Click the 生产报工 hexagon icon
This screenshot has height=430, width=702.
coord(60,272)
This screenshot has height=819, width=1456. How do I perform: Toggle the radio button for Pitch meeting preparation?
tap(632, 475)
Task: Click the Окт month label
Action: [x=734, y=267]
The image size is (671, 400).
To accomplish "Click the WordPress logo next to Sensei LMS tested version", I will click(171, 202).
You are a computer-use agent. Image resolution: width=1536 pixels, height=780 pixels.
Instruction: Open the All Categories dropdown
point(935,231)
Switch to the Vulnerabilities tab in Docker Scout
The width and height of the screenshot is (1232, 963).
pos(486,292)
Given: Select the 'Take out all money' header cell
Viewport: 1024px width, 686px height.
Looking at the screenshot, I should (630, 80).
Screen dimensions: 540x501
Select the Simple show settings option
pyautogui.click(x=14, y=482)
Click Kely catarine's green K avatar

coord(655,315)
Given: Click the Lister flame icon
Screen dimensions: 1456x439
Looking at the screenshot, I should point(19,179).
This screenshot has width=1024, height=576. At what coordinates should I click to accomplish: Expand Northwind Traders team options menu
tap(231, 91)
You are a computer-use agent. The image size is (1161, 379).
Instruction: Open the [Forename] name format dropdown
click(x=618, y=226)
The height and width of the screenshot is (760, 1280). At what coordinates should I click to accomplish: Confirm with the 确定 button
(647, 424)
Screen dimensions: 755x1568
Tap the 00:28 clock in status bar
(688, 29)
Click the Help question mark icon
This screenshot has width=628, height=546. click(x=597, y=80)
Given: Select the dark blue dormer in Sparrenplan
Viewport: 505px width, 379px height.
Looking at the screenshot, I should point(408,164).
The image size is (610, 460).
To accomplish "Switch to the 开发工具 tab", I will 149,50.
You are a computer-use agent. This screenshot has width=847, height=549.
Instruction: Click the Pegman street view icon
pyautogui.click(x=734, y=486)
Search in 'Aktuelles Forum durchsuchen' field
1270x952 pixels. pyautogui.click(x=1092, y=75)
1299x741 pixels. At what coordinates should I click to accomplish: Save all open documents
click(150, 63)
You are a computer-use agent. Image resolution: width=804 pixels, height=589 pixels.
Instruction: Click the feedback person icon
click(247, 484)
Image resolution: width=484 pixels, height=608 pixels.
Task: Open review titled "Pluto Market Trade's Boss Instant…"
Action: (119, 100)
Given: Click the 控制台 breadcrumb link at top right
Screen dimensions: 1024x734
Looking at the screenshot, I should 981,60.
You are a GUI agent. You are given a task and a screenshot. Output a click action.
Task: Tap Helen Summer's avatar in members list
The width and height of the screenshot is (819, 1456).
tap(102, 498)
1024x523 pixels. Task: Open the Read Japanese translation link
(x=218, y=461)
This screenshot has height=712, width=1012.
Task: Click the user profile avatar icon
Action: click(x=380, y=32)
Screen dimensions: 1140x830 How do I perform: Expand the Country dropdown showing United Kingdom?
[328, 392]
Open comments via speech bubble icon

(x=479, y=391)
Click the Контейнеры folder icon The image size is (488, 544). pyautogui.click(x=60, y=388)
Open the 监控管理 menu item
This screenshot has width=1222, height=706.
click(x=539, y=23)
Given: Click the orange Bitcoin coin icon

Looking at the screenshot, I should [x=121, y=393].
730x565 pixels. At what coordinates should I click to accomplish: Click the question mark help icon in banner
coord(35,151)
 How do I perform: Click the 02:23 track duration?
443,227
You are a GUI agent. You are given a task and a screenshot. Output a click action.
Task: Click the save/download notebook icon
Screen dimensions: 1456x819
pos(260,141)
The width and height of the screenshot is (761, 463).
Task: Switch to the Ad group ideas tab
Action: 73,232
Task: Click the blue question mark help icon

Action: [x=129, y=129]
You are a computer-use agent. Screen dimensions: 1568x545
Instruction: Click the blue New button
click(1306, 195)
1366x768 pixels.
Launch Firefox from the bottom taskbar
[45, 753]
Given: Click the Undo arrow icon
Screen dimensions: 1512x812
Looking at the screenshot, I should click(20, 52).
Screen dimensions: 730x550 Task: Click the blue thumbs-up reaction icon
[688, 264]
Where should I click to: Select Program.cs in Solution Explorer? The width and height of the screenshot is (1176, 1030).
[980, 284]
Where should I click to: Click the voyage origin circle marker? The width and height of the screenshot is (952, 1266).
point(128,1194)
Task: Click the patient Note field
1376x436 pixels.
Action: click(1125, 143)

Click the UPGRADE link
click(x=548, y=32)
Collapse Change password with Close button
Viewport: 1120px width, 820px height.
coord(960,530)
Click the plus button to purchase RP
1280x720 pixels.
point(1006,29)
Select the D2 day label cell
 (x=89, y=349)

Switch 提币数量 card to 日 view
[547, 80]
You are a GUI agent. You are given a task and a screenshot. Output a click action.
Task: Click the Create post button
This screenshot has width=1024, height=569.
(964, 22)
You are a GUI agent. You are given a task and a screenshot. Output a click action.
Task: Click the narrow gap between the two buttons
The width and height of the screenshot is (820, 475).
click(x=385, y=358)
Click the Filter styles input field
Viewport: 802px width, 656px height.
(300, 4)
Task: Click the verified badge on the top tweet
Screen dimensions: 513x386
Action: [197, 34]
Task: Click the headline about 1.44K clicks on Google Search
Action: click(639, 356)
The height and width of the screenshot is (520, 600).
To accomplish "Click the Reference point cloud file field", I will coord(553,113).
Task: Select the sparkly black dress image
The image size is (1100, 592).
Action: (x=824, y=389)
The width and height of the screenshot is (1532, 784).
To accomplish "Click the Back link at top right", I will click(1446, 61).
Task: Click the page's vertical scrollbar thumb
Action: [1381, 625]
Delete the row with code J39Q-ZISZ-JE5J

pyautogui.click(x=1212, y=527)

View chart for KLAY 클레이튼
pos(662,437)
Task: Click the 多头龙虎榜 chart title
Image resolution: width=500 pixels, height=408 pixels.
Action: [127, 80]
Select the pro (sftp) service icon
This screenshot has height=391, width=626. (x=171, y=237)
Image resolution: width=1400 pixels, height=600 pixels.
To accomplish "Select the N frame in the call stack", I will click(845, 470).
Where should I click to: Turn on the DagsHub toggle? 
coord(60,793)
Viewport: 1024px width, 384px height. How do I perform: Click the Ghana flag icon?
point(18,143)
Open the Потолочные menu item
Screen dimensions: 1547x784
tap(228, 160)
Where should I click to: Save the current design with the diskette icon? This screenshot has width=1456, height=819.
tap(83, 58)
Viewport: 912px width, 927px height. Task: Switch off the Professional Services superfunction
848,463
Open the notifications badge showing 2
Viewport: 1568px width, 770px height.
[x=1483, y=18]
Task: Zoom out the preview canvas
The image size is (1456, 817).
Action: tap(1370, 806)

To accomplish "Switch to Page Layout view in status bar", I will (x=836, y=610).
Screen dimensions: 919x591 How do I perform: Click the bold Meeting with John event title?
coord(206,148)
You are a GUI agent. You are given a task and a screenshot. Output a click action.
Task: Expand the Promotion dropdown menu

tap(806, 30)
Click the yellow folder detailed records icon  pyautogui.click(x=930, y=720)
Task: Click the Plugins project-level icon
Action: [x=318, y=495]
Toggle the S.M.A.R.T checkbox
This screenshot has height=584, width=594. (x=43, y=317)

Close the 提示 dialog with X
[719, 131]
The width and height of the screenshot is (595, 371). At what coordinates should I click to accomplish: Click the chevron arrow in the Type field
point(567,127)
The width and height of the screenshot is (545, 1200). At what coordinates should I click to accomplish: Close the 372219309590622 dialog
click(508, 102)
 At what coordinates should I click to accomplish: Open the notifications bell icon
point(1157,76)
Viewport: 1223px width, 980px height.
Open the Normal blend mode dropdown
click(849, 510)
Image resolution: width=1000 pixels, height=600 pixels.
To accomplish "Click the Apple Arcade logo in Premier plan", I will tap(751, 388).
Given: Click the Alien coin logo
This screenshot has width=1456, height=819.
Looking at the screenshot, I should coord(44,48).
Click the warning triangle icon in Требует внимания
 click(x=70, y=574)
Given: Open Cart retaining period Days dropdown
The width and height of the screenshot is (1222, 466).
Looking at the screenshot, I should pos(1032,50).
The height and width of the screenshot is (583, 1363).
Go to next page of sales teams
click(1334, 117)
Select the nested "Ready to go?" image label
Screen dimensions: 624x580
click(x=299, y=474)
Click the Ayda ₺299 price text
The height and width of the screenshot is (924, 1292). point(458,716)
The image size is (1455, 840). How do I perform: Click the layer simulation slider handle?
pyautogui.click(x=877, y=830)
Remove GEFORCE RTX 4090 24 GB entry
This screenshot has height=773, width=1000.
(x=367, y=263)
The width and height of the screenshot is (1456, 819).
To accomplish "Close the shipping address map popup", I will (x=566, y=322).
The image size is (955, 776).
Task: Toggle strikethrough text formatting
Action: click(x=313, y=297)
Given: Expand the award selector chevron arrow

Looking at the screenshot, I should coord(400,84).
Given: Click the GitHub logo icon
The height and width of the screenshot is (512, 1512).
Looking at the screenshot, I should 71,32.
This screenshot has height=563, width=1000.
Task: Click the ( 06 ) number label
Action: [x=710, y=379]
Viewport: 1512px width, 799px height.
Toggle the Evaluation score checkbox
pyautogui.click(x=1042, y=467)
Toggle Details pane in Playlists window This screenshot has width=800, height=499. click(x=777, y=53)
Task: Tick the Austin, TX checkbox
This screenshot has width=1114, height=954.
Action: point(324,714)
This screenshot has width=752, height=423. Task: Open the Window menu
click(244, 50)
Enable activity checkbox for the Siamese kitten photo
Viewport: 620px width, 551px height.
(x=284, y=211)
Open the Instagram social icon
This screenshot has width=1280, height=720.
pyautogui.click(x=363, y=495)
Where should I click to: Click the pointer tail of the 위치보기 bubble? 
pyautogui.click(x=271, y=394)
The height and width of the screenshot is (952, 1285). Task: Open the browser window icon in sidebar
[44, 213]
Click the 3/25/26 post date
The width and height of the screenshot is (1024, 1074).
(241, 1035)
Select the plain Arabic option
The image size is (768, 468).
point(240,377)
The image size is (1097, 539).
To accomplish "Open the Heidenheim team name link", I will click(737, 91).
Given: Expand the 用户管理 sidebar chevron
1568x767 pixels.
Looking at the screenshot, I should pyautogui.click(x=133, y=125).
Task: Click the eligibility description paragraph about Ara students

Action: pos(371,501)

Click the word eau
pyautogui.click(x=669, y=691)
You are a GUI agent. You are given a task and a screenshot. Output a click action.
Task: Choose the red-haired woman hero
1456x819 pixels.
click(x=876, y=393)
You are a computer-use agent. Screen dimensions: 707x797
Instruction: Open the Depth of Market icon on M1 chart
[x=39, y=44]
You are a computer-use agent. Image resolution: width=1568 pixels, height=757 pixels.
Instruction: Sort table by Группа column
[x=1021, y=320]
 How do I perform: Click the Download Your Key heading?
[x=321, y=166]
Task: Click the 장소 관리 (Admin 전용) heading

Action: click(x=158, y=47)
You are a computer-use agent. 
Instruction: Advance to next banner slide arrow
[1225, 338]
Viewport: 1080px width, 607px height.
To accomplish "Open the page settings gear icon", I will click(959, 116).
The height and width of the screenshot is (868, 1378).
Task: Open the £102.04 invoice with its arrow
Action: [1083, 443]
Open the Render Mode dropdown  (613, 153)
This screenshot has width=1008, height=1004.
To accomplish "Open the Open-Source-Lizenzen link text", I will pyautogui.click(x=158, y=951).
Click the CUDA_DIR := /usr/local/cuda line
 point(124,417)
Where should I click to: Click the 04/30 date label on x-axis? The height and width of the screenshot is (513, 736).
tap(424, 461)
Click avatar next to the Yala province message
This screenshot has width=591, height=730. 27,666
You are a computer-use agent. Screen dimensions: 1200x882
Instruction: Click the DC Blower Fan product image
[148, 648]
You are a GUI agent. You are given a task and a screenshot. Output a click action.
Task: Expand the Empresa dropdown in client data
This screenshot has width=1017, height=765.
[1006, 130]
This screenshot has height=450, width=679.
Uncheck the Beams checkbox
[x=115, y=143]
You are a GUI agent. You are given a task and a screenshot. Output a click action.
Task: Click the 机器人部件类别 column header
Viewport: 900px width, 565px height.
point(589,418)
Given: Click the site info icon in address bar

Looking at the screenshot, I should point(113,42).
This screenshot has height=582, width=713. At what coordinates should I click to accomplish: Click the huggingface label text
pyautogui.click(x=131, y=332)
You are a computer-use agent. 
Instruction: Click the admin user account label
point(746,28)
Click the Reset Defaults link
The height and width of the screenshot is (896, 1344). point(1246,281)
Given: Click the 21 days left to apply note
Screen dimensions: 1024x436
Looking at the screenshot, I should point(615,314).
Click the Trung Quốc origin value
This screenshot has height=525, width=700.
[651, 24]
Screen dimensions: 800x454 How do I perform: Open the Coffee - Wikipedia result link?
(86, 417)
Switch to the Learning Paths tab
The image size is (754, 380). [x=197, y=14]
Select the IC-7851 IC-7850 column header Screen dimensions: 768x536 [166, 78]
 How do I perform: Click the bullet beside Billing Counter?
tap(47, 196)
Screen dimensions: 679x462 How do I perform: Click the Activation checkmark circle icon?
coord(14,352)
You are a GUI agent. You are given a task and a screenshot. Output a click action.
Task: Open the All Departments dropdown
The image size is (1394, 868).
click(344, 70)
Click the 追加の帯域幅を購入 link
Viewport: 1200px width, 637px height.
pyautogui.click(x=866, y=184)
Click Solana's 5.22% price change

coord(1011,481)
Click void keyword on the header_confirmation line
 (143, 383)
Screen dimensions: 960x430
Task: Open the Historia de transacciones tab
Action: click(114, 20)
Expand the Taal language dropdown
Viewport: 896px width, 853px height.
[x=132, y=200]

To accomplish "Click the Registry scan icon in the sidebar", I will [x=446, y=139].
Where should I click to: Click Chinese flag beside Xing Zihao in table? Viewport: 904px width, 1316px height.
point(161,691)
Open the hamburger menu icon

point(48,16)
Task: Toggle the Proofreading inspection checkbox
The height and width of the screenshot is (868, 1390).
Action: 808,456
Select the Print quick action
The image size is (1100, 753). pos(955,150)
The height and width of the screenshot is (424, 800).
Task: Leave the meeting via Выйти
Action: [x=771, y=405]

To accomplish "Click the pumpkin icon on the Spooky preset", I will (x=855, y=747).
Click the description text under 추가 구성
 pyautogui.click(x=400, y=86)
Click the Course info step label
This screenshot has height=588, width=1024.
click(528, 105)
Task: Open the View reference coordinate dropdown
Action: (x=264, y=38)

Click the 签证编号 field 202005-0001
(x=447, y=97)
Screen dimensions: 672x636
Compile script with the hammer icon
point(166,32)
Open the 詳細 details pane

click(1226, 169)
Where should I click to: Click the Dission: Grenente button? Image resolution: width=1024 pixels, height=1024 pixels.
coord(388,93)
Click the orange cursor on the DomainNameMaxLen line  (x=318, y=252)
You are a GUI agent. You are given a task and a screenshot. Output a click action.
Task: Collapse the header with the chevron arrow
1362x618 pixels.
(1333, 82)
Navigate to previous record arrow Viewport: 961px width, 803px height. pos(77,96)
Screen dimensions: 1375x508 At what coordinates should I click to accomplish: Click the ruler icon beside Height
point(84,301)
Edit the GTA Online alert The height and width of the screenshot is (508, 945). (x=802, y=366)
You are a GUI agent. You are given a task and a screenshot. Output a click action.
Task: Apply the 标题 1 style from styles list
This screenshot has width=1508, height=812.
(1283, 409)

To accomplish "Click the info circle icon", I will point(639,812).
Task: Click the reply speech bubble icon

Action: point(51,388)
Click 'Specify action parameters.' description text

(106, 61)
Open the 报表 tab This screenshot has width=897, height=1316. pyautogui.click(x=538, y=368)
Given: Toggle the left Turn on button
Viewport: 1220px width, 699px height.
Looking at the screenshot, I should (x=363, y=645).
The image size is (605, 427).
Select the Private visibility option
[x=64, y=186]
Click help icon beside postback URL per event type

#####

* What the task asks
Locate the word "logo" in the data above. Copy every line carrying it.

* Answer to this task
To accomplish "Click the WordPress logo next to Sensei LMS tested version", I will click(171, 202).
To accomplish "Click the Apple Arcade logo in Premier plan", I will tap(751, 388).
Given: Click the Alien coin logo
Given: Click the GitHub logo icon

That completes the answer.